Scientists develop 'electronic skin' that can feel
Graphene, which is just one atom thick, is strong, highly flexible, electrically conductive and transparent, making it ideal for gathering the sun's energy to generate power
Scientists have found a way to power an experimental kind of electronic skin using solar energy in a further step towards the development of prosthetic limbs or robots with a sense of touch.
Teams around the world are working to develop flexible versions of synthetic skin that can feel by mimicking the different kinds of sensory receptors found in human skin.
Powering such systems is a challenge, but now researchers at the University of Glasgow's School of Engineering have developed a way to use graphene, an ultra-thin form of carbon, to generate electricity via solar power.

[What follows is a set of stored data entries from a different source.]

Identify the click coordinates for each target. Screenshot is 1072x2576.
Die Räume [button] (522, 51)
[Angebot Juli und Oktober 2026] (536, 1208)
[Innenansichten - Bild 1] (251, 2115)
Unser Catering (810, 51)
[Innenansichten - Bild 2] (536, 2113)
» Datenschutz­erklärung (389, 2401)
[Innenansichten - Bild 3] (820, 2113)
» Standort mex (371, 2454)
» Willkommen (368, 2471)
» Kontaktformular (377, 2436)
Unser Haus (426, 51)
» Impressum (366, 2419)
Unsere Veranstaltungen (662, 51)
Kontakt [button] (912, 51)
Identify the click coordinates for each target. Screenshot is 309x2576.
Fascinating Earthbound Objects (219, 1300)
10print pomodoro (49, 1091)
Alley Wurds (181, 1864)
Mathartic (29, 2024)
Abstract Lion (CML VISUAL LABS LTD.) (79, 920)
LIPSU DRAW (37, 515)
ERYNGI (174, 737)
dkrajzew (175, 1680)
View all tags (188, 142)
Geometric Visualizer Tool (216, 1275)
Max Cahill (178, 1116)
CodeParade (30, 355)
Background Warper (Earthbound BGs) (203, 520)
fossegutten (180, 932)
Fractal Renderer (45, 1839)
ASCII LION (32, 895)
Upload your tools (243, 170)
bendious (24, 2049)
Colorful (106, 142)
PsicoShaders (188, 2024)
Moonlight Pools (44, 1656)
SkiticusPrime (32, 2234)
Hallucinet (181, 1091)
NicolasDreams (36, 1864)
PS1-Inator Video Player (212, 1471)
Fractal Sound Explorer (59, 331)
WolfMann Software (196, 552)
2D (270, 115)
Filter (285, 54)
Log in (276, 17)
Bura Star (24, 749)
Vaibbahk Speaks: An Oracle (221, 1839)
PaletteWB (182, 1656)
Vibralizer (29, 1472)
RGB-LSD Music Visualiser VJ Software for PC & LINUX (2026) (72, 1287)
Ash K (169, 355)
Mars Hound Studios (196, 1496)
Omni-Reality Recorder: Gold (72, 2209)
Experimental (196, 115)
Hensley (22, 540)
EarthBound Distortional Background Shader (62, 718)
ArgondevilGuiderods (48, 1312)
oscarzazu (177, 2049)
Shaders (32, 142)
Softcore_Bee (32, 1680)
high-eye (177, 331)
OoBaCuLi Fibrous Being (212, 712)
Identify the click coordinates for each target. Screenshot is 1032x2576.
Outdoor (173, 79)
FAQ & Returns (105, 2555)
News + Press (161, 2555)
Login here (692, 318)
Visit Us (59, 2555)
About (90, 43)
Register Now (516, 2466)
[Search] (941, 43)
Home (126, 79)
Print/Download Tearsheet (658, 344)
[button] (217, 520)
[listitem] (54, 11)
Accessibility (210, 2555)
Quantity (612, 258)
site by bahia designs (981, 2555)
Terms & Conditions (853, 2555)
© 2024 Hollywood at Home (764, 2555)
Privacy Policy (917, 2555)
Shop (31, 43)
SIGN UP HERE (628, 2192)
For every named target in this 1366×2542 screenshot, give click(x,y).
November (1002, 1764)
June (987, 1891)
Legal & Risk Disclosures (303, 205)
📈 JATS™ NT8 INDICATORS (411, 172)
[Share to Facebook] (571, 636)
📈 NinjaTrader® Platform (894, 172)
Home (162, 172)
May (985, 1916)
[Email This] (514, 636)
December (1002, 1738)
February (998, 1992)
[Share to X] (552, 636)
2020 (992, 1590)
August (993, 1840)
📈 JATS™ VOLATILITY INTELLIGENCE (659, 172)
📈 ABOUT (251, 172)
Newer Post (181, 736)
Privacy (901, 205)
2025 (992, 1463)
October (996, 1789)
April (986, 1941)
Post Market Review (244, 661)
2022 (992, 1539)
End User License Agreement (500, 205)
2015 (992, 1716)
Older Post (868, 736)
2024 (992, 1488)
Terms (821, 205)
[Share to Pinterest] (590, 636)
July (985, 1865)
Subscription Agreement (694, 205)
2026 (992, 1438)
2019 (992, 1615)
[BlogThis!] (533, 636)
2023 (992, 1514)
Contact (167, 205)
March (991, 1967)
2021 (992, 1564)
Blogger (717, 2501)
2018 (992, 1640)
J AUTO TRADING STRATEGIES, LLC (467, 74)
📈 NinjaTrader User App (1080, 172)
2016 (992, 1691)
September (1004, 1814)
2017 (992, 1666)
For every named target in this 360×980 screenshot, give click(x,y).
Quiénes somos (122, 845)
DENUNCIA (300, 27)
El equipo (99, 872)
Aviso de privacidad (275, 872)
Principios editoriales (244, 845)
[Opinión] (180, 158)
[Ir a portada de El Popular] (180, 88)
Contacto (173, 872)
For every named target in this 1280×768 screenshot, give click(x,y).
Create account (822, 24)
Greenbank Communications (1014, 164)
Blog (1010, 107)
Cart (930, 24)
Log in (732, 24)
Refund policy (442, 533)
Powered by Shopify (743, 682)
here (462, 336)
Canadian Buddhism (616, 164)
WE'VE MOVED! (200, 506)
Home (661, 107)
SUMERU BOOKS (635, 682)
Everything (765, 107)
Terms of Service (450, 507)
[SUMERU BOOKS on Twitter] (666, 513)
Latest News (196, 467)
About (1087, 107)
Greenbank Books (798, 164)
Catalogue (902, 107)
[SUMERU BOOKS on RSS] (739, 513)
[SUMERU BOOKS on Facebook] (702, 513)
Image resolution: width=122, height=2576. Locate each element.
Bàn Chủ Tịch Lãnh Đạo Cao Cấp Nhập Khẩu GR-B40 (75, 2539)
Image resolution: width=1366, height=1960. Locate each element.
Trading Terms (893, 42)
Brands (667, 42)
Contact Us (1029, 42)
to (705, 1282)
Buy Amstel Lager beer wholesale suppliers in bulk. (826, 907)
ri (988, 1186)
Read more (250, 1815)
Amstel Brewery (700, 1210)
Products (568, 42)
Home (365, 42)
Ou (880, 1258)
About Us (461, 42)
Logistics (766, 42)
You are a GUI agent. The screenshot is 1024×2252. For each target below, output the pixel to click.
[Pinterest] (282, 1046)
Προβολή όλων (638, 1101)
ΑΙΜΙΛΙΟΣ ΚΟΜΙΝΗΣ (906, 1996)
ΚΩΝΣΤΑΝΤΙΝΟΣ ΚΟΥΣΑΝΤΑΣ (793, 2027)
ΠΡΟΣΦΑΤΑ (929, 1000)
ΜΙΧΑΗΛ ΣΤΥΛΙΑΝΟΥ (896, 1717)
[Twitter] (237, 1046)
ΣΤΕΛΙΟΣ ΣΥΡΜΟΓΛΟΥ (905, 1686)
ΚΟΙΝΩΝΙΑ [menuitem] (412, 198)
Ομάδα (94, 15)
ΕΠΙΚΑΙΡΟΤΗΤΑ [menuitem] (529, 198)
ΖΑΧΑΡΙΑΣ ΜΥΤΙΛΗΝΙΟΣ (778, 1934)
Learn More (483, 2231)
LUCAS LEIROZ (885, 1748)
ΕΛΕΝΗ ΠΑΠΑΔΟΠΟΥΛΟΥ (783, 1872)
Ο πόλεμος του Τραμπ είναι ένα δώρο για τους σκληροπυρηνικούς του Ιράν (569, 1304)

Graphene, which is just one atom thick, is strong, highly flexible, electrically conductive and transparent, making it ideal for gathering the sun's energy to generate power, the scientists said on Thursday.
Smart prosthetic hands, in particular, can already reproduce many mechanical properties of human limbs and giving them a skin-like sense of touch would make them even more useful for amputees.
Touch-sensitive electronic skin could also be used in robots to enhance performance and help the machines detect potential dangers when interacting with humans.
Ravinder Dahiya and his team described how they had integrated power-generating photovoltaic cells into their electronic skin in the journal Advanced Functional Materials.
The next goal is to use the same technology to power the motors need to drive a prosthetic hand. "This could allow the creation of an entirely energy-autonomous prosthetic limb," Dahiya said.